Parce qu’il y a évidemment quelque chose de tristement comique dans l’éternel déballage d’absurdités de la « section divertissement du monde industriel et financier » comme Zappa appelait la classe politique. Il y a quelque chose de tragiquement drôle dans le désastre qu’ils nous imposent : non pas la Joy in Repetition de Prince mais une sorte de jubilation dans le piétinement qui nous rappelle sans cesse le problème insoluble par lequel tient le pouvoir : les décisions principales relevant toutes d’une oligarchie économique devenue cliniquement folle depuis qu’elle a perdu toute efficacité et qui maintient ses privilèges en affamant les peuples du monde, nous ne pouvons plus être politiquement représentés que par des hommes infiniment médiocres. Peu de gens sont dupes de l’extrême nullité de leurs représentants, mais ils ne pourraient les remplacer qu’en devenant eux-mêmes médiocres, vulgaires et cyniques, car seule l’assurance de leur médiocrité, de leur vulgarité et de leur cynisme pourraient être l’objet d’une promotion professionnelle de la part de cette oligarchie.

Et c’est tout le problème de la politique actuelle qui pourrait avoir la beauté paradoxale d’une sentence taoïste : ceux qui peuvent ne gouvernent pas ; ceux qui gouvernent ne peuvent pas.

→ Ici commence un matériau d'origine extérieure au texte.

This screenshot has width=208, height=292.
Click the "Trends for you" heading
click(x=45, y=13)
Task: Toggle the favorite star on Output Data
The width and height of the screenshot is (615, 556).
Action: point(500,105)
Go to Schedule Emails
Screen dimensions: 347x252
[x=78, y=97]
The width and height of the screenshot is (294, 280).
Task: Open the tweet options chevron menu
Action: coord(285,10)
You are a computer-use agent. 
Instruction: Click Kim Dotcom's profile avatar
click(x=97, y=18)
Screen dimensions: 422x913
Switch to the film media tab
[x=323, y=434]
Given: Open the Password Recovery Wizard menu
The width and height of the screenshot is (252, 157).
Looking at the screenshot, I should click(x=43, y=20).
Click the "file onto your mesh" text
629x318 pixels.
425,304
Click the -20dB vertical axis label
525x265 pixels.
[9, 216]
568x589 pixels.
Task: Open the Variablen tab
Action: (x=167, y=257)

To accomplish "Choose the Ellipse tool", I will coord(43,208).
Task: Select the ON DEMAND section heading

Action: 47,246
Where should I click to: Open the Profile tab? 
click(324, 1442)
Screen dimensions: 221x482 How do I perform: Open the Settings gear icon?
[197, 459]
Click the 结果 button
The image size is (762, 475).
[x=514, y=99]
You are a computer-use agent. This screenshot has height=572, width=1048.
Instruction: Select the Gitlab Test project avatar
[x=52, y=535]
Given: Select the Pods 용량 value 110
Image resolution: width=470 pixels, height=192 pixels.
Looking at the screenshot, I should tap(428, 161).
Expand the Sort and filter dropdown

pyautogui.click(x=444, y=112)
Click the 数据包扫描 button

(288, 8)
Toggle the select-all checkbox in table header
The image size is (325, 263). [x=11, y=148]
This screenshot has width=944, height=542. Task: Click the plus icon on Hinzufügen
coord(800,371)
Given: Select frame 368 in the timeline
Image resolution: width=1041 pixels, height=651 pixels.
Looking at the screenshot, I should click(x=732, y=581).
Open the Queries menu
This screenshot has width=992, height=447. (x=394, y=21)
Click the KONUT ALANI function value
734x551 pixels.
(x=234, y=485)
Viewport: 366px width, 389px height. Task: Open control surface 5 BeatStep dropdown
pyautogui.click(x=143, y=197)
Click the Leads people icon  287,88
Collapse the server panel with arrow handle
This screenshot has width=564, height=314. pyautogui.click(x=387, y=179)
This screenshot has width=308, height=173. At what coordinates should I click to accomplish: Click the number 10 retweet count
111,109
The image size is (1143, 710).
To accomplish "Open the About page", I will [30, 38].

Nous vivons dans un monde dont les hiérarchies sont inversées. Et il ne peut peut-être pas en être autrement tant que le cycle ne sera pas arrivé à terme. Il faut peut-être se résoudre à ce que la nullité la plus totale parvienne à son acmé pour qu’on en finisse absolument – dans la catastrophe et le chaos – avant le recommencement. Et c’est pourquoi, pour que le fond des enfers soit atteint, il faut peut-être s’attendre à ce que Jean-Vincent Placé devienne président. Il faut remplir la chaise du pouvoir jusqu’à ce qu’elle craque.